05/02/25
The Amsterdam Court of Appeal recently ruled on private equity ("PE") and the right to deduct VAT on transaction costs such as due diligence, legal, and tax advisory fees. The Court of Appeal ruled that the PE fund in question is not a VAT taxable business and does not have the right to deduct input VAT.
In practice, there has been uncertainty for some time about the conditions under which there is a right to deduct VAT on (transaction) costs when PE funds incur expenses in the context of their investment activities. Discussions with the Dutch tax authorities frequently arise on this matter. This ruling by the Court of Appeal confirms that such organizations are generally free to choose a tax-efficient investment structure and that it is not uncommon for transaction costs to ultimately be borne by acquisition companies (“BidCos”). However, the passing on of transaction costs to these BidCos does not automatically result in the VAT taxable status and VAT recovery right for the PE fund.
This ruling confirms the complexity of this matter and the importance of timely and clear documentation of the tasks, responsibilities, and mutual services between the parties involved. It is important for PE funds to properly organize their intended transactions and the associated expenses in order to prevent non-deductible VAT where possible. We recommend organizations involved in mergers and acquisitions to discuss the impact of this ruling on ongoing and future transactions with their PwC VAT advisor.

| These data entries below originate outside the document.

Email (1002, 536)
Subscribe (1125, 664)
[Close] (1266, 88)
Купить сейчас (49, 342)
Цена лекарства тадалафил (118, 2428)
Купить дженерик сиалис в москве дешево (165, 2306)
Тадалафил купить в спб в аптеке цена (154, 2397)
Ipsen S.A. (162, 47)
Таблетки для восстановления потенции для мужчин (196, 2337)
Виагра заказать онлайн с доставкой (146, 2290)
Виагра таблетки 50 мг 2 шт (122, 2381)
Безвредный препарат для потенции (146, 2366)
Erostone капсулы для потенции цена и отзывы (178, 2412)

This case concerns a Dutch PE fund (a limited partnership) that charged two types of fees to its BidCos, which it had established for intended share acquisitions. The first type of fee was a one-time reimbursement of the transaction costs incurred by the fund in preparation for the share purchase by the BidCos. This included costs for due diligence, legal services, and tax advice. The second type of fee concerned annual payments for the PE fund nominating members for the supervisory board of the BidCos. To this end, the fund entered into a "board fee" agreement with the BidCos, issued invoices with VAT, and deducted the VAT on the transaction costs. The Tax Authorities refused the deduction on multiple grounds. Firstly, they argued that it is not the investment fund, but the underlying asset manager that is the recipient of the external services. Routing the contracts and payments through the PE fund in an artificial manner results in abuse of law, according to the tax inspector. In addition, the inspector disputes the VAT taxable status of the investment fund because the fund engages in the mere recharging of costs without performing any underlying services.
In first instance, the district court ruled that the investment fund is the recipient of the services and that the tax inspector failed to demonstrate that the legal reality deviates from the economic and commercial reality. However, the court also ruled that the fund does not engage in economic activities and therefore cannot deduct VAT. The court considered that the underlying third-party services had already been consumed by the PE fund during the decision-making process, even before the BidCos were established. Therefore, even if the relevant advice and reports were important for the BidCos, their limited value to the BidCos would not be proportionate to the amount of the transaction costs. Furthe, the court ruled that the nomination of members to the supervisory board of the BidCos is an activity in the context of its shareholder capacity and therefore falls outside the scope of VAT.
The Amsterdam Court of Appeal essentially confirmed the judgment of the district court. According to the Court of Appeal, the tax inspector has not provided sufficient evidence to support the claim of abuse of law. The purely artificial nature of the transactions has not been proven. The Court does not understand why the inpsector argues that external advisory costs should be incurred by the fund, and the Court deems it not uncommon for acquisition companies to incur such costs. Furthermore, there may be commercial reasons for these costs. The Court emphasizes that taxpayers are free to choose their organizational structures as long as these are not purely artificial and reflect the economic reality.
However, the Court of Appeal, much like the district court, ruled that the PE fund is not a VAT taxable business in the relevant VAT return period. The PE fund argued that the incurred acquisition costs should be considered as preliminary costs related to its intended economic activities (providing documentation to the BidCos in exchange for reimbursement of the costs incurred). However, the Court of Appeal ruled that no objective evidence has been presented to support this argument and considers the most likely scenario to be that the recording of the intercompany transactions and recharges was the result of external VAT advice obtained later. The Court also agrees with the lower court's ruling that nominating supervisory board members for the BidCos does not constitute an economic activity. According to the Court, the right to nominate board members is not a taxable service as it relates to the mere exercise of shareholder rights and is not a service provided for consideration. The Court of Appeal rules that the PE fund is not a VAT taxable business in the relevant VAT return period and therefore does not have the right to deduct input VAT.